◆ Selected passage ◆
▼

5.Model Interpretation

5.1.Uncertainty Estimation

Conformal prediction is a model-agnostic approach for quantifying confidence in model predictions and is applicable to both regression and classification tasks.
Given the size of the training data in most QSAR problems, the computationally efficient inductive conformal prediction (ICP) framework is suitable for conformal prediction. The general steps of ICP are:
- Specify a supervised learning algorithm (either regression or classification) as the underlying learning method.
- Define a nonconformity measure to quantify how unusual a sample is compared to the rest of samples. For example, the nonconformity can be defined as the absolute value of residuals for regression problems or, for classification problems, as one minus the predicted probability of a sample belonging to a given class (also called the “least confidence score”).
- Divide the available training data into a “proper training set” and a “calibration set.”
- Use the proper training set for model fitting and then apply the trained model to the calibration set. Calculate the nonconformity score αj for each calibration set sample x_j (0<j<n+1).
- Given a new sample x_n+1 in the test set and a possible label Y of this new sample, calculate the nonconformity score for x_n+1 and compare it to the nonconformity scores of the calibration set samples. Compute a p-value for x_n+1 by calculating the fraction of samples with larger nonconformity scores: $p_{n+1}^Y=\frac{\#\{j=1,...,n+1:a_{j}>a_{n+1}\}}{n+1}$
- For a specified significance level $\epsilon\in(0,1)$ , which corresponds
  to a confidence level of $1-\epsilon$ , the prediction region for x_n+1 contains the set of all possible labels Y with a p-value larger than the significance level: $\digamma^{\epsilon}_{n+1}=\{Y:p_{n+1}^Y>\epsilon\}$ .
This flexible framework has been extensively applied to QSAR models built with a variety of supervised learning algorithms.
- Cortes-Ciriano et al. proposed the “deep confidence” method for estimating uncertainty, which integrates conformal prediction with DNNs to generate valid and efficient prediction intervals for QSAR regression tasks. The “deep confidence” method requires a “snapshot ensemble” of DNN models. This snapshot ensemble is created by saving model weights periodically while training a single DNN, such that the ensemble of DNNs consists of multiple snapshots of the optimization path.
- Another uncertainty estimation technique, called the “dropout conformal predictors” approach, uses test-time dropout instead of the snapshot ensemble to create a DNN ensemble model. It achieved comparable validity and efficiency with less model storage effort than the “deep confidence” method.
Another major category of uncertainty estimation methods uses a probabilistic approach, in which the posterior distribution of model outputs is explicitly modele.
- One such probabilistic approach is the mean-variance estimation (MVE) method, which modifies the output layer of a neural network to predict both the mean and variance of the target property and uses negative Gaussian log-likelihood loss for model training.
- Khosravi et al. evaluated several probabilistic techniques for constructing prediction intervals (PIs) for neural nets, including the delta, Bayesian, bootstrap, and MVE methods. Their results suggested that the delta and Bayesian methods yield high-quality and reproducible PIs, whereas the MVE and bootstrap methods require a lower computational cost and produce PIs that are more variable in length.

▲

◆ Listed records ◆
▼

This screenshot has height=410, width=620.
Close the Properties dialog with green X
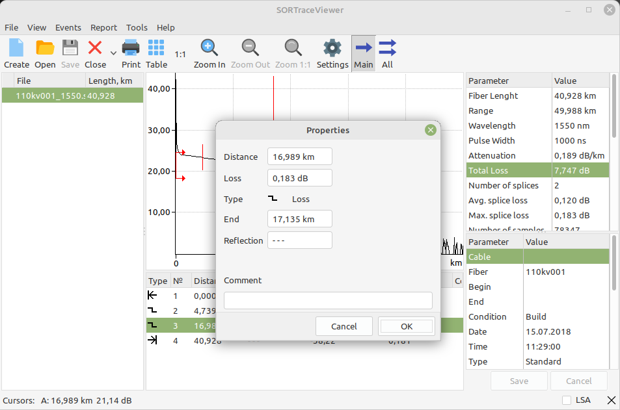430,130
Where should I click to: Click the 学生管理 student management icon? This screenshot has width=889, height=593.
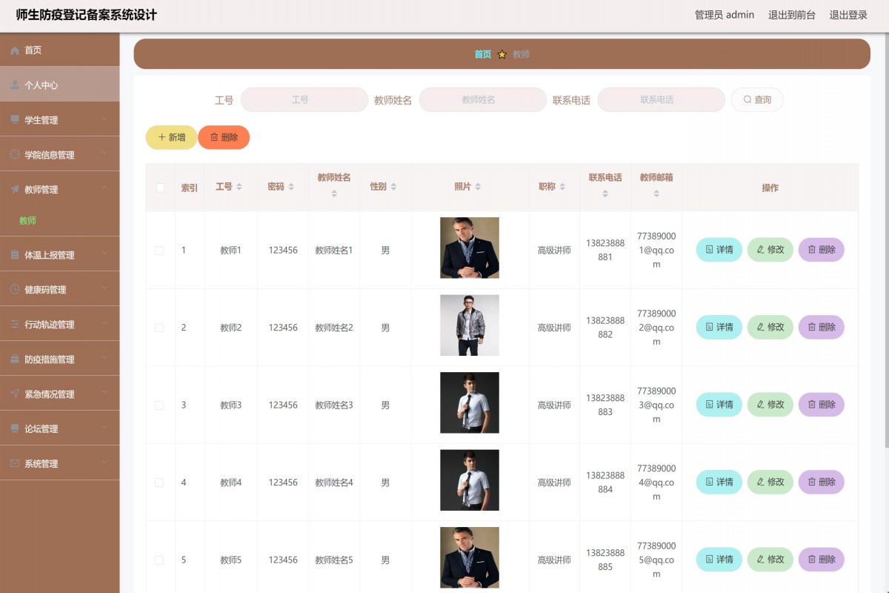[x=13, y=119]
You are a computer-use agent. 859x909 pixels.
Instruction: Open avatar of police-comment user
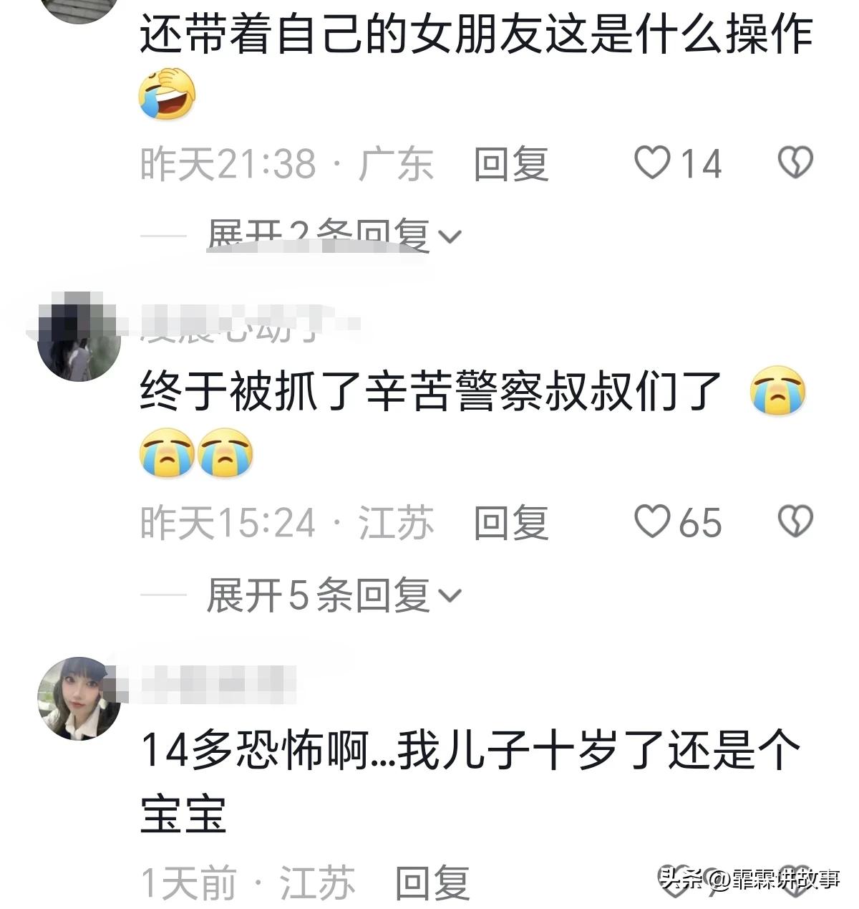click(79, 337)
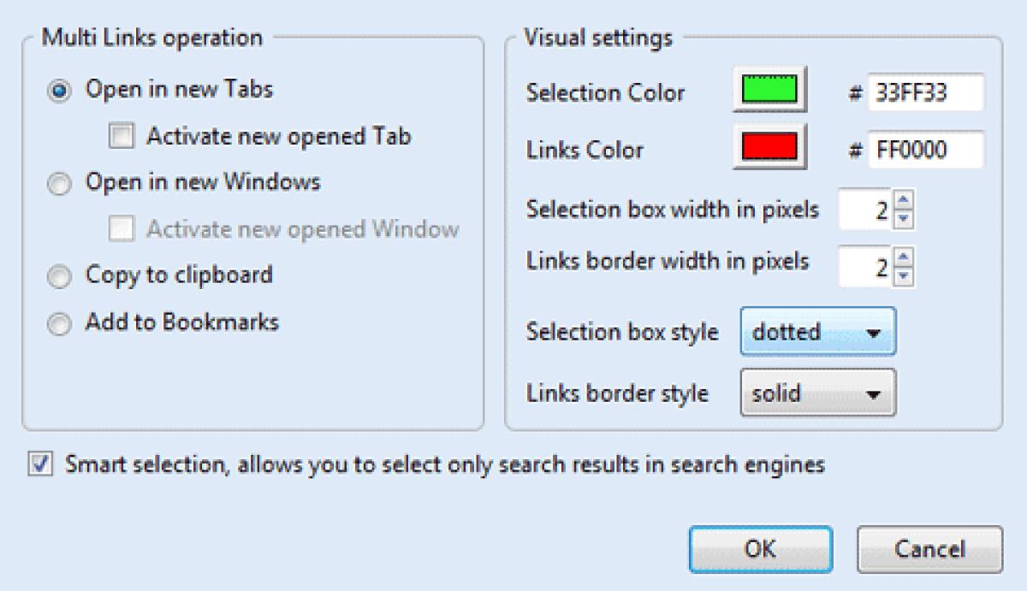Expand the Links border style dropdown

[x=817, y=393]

▲
▼

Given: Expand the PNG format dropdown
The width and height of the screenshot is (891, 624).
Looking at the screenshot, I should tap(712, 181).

▲
▼

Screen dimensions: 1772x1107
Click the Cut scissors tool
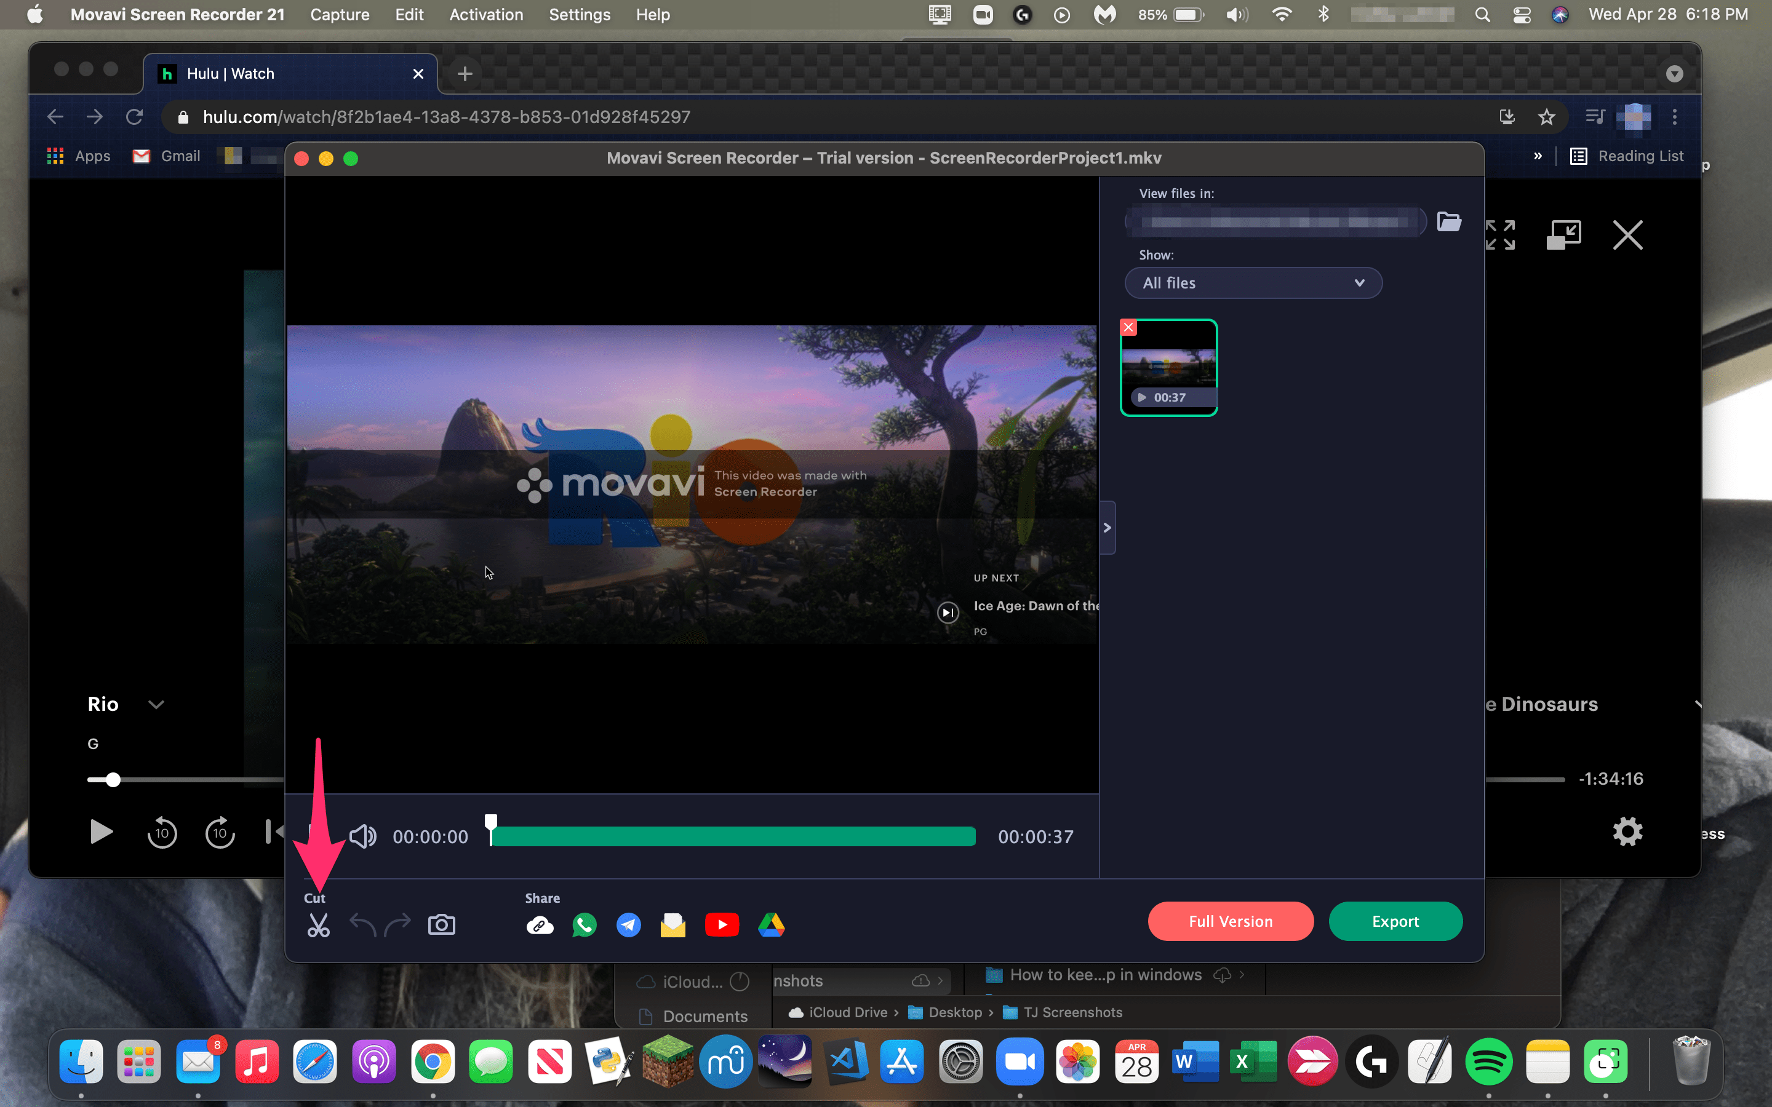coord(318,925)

▲

◆ Task requirements ◆
Repeat, word for word, the part of the uncertainty estimation text starting with "- Another uncertainty" and going on through "is explicitly modele.".

◆ Finished task ◆
- Another uncertainty estimation technique, called the “dropout conformal predictors” approach, uses test-time dropout instead of the snapshot ensemble to create a DNN ensemble model. It achieved comparable validity and efficiency with less model storage effort than the “deep confidence” method.
Another major category of uncertainty estimation methods uses a probabilistic approach, in which the posterior distribution of model outputs is explicitly modele.